Saved data entries
= Beginning of Section =
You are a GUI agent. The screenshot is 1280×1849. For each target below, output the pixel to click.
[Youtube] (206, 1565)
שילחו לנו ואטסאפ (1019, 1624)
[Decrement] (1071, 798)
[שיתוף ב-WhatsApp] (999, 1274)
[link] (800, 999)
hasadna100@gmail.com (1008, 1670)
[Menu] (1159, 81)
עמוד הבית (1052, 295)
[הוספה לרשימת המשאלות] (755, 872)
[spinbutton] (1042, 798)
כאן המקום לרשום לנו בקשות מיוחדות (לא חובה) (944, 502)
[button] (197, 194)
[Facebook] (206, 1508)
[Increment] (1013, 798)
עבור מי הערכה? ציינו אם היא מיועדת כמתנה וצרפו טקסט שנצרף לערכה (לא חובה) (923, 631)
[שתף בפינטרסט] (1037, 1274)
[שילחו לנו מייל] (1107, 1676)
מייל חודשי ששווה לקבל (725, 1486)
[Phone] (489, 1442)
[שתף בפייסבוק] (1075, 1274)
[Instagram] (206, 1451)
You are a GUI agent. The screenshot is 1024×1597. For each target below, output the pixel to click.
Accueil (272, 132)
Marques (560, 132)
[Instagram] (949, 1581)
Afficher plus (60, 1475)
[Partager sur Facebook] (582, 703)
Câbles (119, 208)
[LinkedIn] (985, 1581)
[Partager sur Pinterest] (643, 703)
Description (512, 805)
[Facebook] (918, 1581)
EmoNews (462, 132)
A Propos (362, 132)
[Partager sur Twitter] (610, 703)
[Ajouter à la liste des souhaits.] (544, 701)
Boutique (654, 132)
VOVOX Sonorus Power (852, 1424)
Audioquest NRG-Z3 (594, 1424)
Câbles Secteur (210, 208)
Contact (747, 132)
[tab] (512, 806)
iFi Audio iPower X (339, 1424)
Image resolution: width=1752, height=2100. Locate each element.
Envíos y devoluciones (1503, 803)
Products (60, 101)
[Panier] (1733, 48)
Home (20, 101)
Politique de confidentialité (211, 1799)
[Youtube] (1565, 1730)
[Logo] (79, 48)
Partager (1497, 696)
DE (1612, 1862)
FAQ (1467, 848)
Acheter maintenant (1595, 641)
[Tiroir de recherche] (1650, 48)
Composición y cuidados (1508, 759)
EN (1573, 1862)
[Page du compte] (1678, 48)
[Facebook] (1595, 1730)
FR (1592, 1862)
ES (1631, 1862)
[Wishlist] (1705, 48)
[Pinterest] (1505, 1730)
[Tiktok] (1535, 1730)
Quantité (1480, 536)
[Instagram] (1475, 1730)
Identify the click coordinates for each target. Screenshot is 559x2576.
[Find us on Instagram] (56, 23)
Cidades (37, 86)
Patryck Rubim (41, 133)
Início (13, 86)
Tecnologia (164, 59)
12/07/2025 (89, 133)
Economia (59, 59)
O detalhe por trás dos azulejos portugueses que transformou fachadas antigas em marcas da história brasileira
= End of Section =
What the exercise asks:
Having found the line with "Início (13, 86)", transcribe it and each line after it to the end of the entries, with no other lines.

Response:
Início (13, 86)
Tecnologia (164, 59)
12/07/2025 (89, 133)
Economia (59, 59)
O detalhe por trás dos azulejos portugueses que transformou fachadas antigas em marcas da história brasileira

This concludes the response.